During an interview on March 5, 2024, at 12:45 PM with the Nursing Home Administrator (NHA), the surveyor made NHA aware of the concerns regarding IV dressing changes for 3 residents and the lack of flushes to one resident's IV line; no further information was provided.


28 Pa. Code 211.12(d)(1)(3)(5) Nursing services.




 Plan of Correction - To be completed: 03/19/2024

The statements made on this plan of correction are not an admission to and do not constitute an agreement with the alleged deficiency (s) herein. To remain in compliance with all federal and state regulations, the facility has taken, and will take, the actions set forth in the following plan of correction. The following plan of correction constitutes the center's allegation of compliance. All alleged deficiencies cited have been, or will be corrected by the date or dates indicated. The facility is committed to taking all actions necessary to remain in substantial compliance with state and federal regulations. The plan of correction addresses our intention to promote care for our residents which enhances their dignity and is designed to meet their interests and promote the highest practicable level of physical, mental, and psychosocial well-being.

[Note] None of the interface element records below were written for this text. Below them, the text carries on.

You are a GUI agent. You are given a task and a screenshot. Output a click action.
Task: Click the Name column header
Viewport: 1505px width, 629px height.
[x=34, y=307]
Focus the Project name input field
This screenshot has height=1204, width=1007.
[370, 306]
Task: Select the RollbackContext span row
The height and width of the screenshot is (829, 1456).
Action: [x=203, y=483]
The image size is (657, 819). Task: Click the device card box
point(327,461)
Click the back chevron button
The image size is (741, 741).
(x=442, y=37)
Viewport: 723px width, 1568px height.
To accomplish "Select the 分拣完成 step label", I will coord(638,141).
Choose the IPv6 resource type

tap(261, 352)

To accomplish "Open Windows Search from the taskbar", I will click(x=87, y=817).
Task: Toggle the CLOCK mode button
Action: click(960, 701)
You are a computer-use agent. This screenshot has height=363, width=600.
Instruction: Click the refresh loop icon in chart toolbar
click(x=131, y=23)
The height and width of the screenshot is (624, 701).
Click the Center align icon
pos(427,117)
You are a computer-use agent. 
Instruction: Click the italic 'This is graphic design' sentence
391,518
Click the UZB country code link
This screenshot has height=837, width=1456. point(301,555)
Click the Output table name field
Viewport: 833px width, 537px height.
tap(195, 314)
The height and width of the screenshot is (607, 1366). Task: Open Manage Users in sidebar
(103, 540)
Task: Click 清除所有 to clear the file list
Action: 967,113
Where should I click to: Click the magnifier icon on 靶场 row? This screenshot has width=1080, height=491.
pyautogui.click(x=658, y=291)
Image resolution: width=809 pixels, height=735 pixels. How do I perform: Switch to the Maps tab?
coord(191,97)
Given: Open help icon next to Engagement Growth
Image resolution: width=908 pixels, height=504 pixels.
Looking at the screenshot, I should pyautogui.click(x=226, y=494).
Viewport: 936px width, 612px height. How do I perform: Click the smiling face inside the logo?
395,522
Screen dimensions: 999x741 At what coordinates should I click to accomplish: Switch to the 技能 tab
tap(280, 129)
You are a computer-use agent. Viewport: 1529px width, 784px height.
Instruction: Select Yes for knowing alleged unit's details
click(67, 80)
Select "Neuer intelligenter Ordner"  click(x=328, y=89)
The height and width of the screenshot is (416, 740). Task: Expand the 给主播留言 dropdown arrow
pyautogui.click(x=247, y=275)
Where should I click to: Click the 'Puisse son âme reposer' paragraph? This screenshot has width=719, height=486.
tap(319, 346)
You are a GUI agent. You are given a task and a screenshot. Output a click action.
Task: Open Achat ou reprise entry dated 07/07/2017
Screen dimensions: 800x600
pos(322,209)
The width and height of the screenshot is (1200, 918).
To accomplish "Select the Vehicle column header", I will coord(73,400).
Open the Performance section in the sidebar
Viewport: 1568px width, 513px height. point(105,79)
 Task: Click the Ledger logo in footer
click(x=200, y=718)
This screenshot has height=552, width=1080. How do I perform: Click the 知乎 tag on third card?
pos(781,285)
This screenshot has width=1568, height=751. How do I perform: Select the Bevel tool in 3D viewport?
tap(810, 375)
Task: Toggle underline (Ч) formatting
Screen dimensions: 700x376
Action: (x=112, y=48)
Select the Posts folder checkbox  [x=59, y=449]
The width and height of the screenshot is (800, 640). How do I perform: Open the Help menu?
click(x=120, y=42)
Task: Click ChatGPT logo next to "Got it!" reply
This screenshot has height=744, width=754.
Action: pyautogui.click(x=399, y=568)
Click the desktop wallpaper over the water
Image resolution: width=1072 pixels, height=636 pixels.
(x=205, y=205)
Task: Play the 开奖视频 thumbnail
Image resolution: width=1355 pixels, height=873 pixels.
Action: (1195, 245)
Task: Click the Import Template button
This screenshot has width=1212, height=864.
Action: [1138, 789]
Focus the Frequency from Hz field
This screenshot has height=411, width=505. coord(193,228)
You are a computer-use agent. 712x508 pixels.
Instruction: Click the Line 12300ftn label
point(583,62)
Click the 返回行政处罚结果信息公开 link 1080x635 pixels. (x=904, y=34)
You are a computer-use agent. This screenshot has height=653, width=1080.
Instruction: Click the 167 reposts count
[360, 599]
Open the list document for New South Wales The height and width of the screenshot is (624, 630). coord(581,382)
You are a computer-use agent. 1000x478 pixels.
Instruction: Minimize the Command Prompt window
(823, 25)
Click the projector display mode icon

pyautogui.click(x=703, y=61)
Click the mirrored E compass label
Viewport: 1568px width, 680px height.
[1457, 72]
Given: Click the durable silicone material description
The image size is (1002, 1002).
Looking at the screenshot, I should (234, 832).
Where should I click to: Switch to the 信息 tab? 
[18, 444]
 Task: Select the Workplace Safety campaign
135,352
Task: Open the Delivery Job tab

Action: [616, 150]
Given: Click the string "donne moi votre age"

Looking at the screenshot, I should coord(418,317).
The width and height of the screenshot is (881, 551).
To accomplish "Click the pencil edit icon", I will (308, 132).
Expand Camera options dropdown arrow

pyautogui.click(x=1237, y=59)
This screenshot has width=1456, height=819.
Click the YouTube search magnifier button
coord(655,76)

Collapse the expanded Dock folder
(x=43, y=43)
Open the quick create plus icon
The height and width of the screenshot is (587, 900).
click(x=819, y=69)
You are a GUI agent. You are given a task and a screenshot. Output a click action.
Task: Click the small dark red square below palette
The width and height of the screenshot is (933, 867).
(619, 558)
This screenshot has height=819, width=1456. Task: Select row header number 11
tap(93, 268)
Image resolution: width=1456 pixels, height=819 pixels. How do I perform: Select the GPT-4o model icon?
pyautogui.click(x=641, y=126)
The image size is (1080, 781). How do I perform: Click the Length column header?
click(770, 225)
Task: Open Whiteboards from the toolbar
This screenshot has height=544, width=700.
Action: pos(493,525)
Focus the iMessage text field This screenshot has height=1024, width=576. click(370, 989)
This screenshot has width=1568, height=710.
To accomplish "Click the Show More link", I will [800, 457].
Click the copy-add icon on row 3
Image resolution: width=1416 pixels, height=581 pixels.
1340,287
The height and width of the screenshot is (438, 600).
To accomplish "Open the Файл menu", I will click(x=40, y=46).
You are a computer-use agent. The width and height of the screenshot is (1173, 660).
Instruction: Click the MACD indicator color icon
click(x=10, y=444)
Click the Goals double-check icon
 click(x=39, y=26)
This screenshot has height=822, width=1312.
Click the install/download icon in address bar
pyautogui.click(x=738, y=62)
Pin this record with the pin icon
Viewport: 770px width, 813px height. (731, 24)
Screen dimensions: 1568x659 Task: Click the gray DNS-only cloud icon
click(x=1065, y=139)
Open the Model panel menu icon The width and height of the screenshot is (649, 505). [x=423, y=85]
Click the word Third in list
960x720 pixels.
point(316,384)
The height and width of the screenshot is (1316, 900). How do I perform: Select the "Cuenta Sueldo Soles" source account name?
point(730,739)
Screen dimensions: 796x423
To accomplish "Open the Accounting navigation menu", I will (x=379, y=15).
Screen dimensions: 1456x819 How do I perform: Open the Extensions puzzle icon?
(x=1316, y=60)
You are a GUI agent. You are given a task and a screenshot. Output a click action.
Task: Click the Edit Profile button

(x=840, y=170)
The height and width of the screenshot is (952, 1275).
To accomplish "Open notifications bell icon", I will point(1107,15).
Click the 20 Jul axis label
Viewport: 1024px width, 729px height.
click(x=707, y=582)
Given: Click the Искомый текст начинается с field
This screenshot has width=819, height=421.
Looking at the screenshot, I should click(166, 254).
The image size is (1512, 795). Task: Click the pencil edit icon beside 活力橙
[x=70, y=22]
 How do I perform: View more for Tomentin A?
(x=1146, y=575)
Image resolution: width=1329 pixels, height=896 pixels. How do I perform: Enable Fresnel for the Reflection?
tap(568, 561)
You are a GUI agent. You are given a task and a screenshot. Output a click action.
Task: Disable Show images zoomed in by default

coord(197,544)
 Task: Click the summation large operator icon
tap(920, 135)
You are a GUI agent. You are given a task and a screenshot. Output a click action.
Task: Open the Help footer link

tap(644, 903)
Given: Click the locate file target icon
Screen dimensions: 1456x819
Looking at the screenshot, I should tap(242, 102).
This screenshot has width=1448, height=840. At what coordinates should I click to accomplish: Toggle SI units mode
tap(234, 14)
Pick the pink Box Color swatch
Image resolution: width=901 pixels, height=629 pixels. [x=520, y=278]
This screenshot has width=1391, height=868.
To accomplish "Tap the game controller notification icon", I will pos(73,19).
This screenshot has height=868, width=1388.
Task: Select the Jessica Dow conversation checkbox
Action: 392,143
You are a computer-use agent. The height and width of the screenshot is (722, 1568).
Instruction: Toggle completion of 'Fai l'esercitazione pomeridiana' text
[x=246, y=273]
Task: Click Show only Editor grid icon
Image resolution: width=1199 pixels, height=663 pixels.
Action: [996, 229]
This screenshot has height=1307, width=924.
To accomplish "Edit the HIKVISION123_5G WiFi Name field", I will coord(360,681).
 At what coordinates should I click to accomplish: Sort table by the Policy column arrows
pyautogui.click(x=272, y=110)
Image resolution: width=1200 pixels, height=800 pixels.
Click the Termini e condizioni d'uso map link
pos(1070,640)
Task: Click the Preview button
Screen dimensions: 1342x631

Resident 1 has since been discharged , resident 3 order has been placed for weekly central line dressing changes , resident 4 central line site dressing has been changed per order.

Residents with central lines orders will be reviewed for dressing changes and flush

DON / Designee will educate Licensed staff on focus Ftag 0658 Services provided meet professional standards .

DON / Designee will audit all residents with central line sites to ensure orders to change dressing and flush have been completed weekly x 4 and report findings to QA Committee for recommendation.